Upon leaving the Obama administration, Karlin returned to her alma mater, Johns Hopkins University's School of Advanced International Studies, to first become the deputy director of the Strategic Studies Department and later its Director until leaving academia for government. During her time at Johns Hopkins University, she also was an associate professor. Simultaneously, Karlin served as a nonresident senior fellow with the Center for Security, Strategy, and Technology at the Brookings Institution

In 2018, Karlin was on the National Defense Strategy Commission staff, and a member of the congressionally appointed Syria Study Group.

=== Biden administration ===
Karlin was on the defense policy team for the Biden-Harris transition.

In January 2021, Karlin was appointed to serve as the Principal Deputy Assistant Secretary of Defense for International Security Affairs. The position did not require Senate confirmation, and she began service on January 20, 2021, immediately after President Biden was inaugurated. As the most senior member of the International Security Affairs Office, Karlin became the Acting Assistant Secretary of Defense for International Security Affairs, leading the department's relations with nearly 150 countries.

● **Provided records**

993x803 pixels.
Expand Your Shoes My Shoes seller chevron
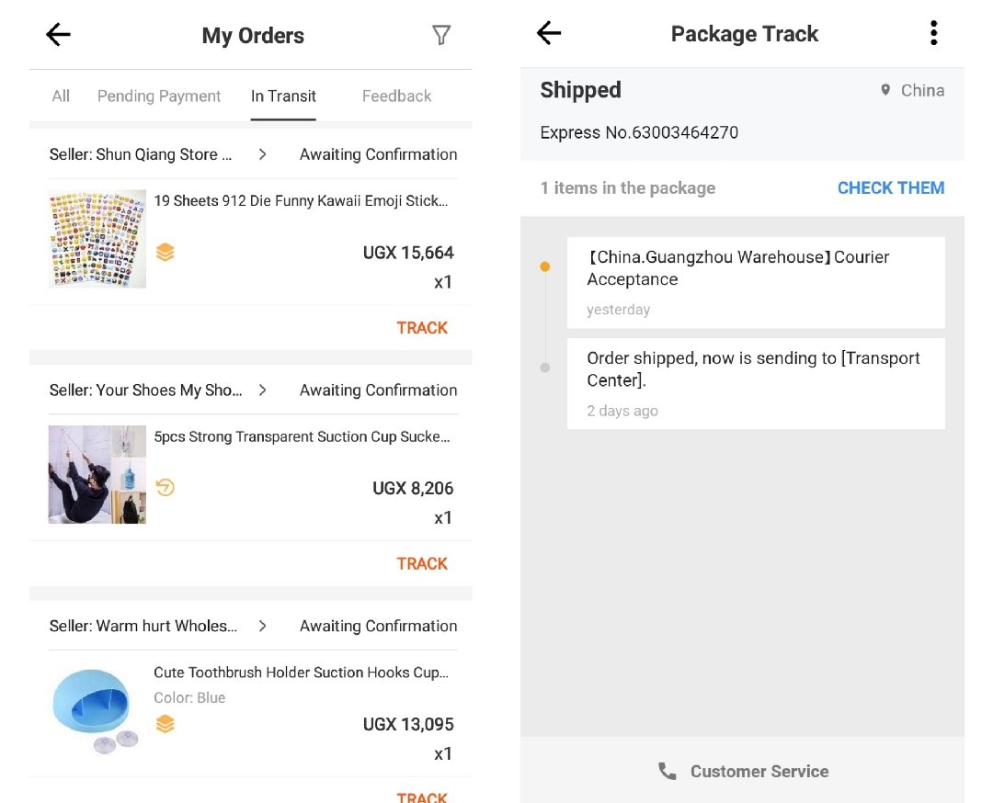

* * *

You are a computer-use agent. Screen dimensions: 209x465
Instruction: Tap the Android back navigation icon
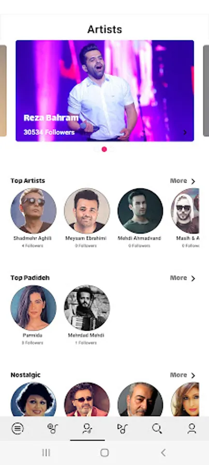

--

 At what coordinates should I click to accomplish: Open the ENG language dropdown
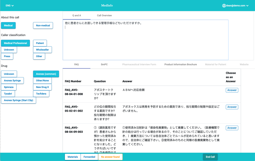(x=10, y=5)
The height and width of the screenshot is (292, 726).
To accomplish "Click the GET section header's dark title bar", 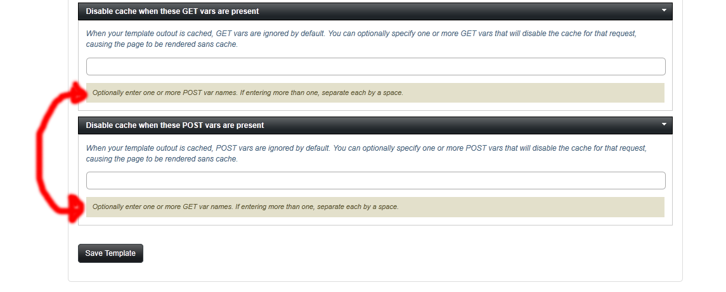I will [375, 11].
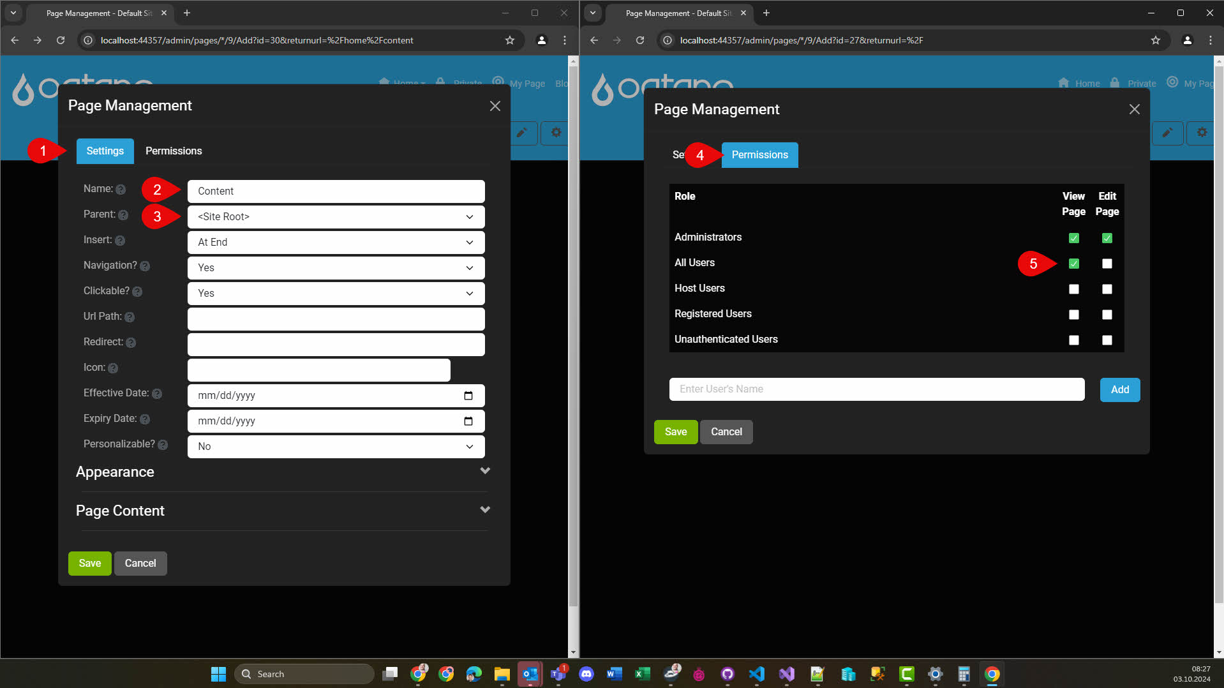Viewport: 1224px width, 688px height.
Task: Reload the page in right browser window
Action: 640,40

● **Problem 1**
In the text on Karlin's career, on what date did she begin service as Principal Deputy Assistant Secretary of Defense for International Security Affairs?
● **Problem 2**
Decide whether each statement agrees with the text on Karlin's career, answering yes or no and quoting the words of the text that decide it: (a) Karlin's appointment as Principal Deputy Assistant Secretary required Senate confirmation. (b) In 2018 Karlin was a member of the Syria Study Group. (c) As Acting Assistant Secretary, Karlin led the department's relations with nearly 150 countries.
● **Problem 3**
Continue the text on Karlin's career, starting after its last sentence.
The material is unrelated to the text on Karlin's career.

● **Your response 1**
She began service on January 20, 2021.

● **Your response 2**
(a) No: "The position did not require Senate confirmation"
(b) Yes: "a member of the congressionally appointed Syria Study Group"
(c) Yes: "leading the department's relations with nearly 150 countries"

● **Your response 3**
In April 2021, the White House announced that President Joe Biden had nominated Karlin as Assistant Secretary of Defense for Strategy, Plans, & Capabilities. Karlin received unanimous Senate confirmation on August 9. In this role Karlin led development of the 2022 National Defense Strategy, Nuclear Posture Review, and Missile Defense Review—the first integrated strategy review in Department of Defense history. In this capacity, she also was responsible for advising the Secretary of Defense and others on the forces, plans, posture, emerging capabilities, and security cooperation activities necessary to implement the National Defense Strategy. As part of this, she manages policy and strategy for the Defense Security Cooperation Agency.

In addition to her role in writing and implementing the 2022 National Defense Strategy, Karlin guided the AUKUS agreement between the US, UK, and Australia, which, according to a speech by President Biden, is meant to help in "developing Australia’s conventionally armed nuclear-powered submarine capacity."

Karlin also helped form a new emerging capabilities policy office. In 2023, Karlin received the Department of Defense Medal for Distinguished Public Service, the highest award given to civilians by the Secretary of Defense.

On 11 December 2023, Karlin announced that she would be stepping down from her position as Acting Deputy Under Secretary of Defense for Policy and Assistant Secretary of Defense for Strategy, Plans, and Capabilities, to take up a position in academia. On July 8, 2024, the Brookings Institution announced that Karlin had been appointed a visiting fellow. Simultaneously Karlin is a professor at Johns Hopkins University's School of Advanced International Studies. In 2026, Karlin was appointed by Jack Reed to serve on the Commission on the National Defense Strategy.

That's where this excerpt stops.